Exercise brief
Your answer must be the listing, given again word for word.

Records for processing
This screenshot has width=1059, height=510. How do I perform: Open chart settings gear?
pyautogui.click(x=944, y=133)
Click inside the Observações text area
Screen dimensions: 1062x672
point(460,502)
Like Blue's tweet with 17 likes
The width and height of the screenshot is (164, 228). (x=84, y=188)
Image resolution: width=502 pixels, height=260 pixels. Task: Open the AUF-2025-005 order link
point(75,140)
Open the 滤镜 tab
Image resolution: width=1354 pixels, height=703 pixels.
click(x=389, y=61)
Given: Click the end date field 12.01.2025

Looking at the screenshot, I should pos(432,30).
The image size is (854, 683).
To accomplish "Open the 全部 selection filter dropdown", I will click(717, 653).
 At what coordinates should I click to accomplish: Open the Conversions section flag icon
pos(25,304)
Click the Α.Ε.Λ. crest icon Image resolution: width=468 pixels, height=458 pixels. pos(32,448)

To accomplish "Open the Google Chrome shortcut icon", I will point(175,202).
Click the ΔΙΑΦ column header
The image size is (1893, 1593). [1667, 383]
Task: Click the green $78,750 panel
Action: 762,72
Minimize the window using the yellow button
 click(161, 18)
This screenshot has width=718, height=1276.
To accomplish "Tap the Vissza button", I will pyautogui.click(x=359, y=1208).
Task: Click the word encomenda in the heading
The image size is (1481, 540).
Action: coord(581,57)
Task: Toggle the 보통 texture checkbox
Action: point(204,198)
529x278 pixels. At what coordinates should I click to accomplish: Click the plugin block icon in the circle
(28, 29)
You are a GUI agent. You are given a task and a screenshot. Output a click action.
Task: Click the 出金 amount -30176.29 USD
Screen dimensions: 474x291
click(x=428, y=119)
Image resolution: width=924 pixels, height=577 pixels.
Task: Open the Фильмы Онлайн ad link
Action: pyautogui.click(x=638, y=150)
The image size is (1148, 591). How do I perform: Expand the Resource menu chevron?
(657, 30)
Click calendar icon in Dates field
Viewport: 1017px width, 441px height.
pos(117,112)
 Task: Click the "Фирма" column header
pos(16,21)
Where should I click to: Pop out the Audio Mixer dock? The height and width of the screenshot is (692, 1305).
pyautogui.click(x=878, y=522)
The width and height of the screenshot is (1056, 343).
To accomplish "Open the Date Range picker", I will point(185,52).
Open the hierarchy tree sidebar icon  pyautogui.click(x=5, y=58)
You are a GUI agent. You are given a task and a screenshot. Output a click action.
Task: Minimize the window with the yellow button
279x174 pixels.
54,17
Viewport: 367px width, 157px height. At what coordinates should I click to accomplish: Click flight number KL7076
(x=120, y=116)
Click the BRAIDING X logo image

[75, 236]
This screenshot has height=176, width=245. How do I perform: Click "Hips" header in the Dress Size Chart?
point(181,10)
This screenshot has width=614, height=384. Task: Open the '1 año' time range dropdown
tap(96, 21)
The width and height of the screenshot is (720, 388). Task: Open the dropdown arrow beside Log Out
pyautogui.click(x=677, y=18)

Exercise response
This screenshot has width=1059, height=510. How do I perform: Open chart settings gear?
pyautogui.click(x=944, y=133)
Click inside the Observações text area
Screen dimensions: 1062x672
point(460,502)
Like Blue's tweet with 17 likes
The width and height of the screenshot is (164, 228). (x=84, y=188)
Image resolution: width=502 pixels, height=260 pixels. Task: Open the AUF-2025-005 order link
point(75,140)
Open the 滤镜 tab
Image resolution: width=1354 pixels, height=703 pixels.
click(x=389, y=61)
Given: Click the end date field 12.01.2025

Looking at the screenshot, I should pos(432,30).
The image size is (854, 683).
To accomplish "Open the 全部 selection filter dropdown", I will click(717, 653).
 At what coordinates should I click to accomplish: Open the Conversions section flag icon
pos(25,304)
Click the Α.Ε.Λ. crest icon Image resolution: width=468 pixels, height=458 pixels. pos(32,448)

To accomplish "Open the Google Chrome shortcut icon", I will point(175,202).
Click the ΔΙΑΦ column header
The image size is (1893, 1593). [1667, 383]
Task: Click the green $78,750 panel
Action: 762,72
Minimize the window using the yellow button
 click(161, 18)
This screenshot has width=718, height=1276.
To accomplish "Tap the Vissza button", I will pyautogui.click(x=359, y=1208).
Task: Click the word encomenda in the heading
The image size is (1481, 540).
Action: coord(581,57)
Task: Toggle the 보통 texture checkbox
Action: point(204,198)
529x278 pixels. At what coordinates should I click to accomplish: Click the plugin block icon in the circle
(28, 29)
You are a GUI agent. You are given a task and a screenshot. Output a click action.
Task: Click the 出金 amount -30176.29 USD
Screen dimensions: 474x291
click(x=428, y=119)
Image resolution: width=924 pixels, height=577 pixels.
Task: Open the Фильмы Онлайн ad link
Action: pyautogui.click(x=638, y=150)
The image size is (1148, 591). How do I perform: Expand the Resource menu chevron?
(657, 30)
Click calendar icon in Dates field
Viewport: 1017px width, 441px height.
pos(117,112)
 Task: Click the "Фирма" column header
pos(16,21)
Where should I click to: Pop out the Audio Mixer dock? The height and width of the screenshot is (692, 1305).
pyautogui.click(x=878, y=522)
The width and height of the screenshot is (1056, 343).
To accomplish "Open the Date Range picker", I will point(185,52).
Open the hierarchy tree sidebar icon  pyautogui.click(x=5, y=58)
You are a GUI agent. You are given a task and a screenshot. Output a click action.
Task: Minimize the window with the yellow button
279x174 pixels.
54,17
Viewport: 367px width, 157px height. At what coordinates should I click to accomplish: Click flight number KL7076
(x=120, y=116)
Click the BRAIDING X logo image

[75, 236]
This screenshot has height=176, width=245. How do I perform: Click "Hips" header in the Dress Size Chart?
point(181,10)
This screenshot has width=614, height=384. Task: Open the '1 año' time range dropdown
tap(96, 21)
The width and height of the screenshot is (720, 388). Task: Open the dropdown arrow beside Log Out
pyautogui.click(x=677, y=18)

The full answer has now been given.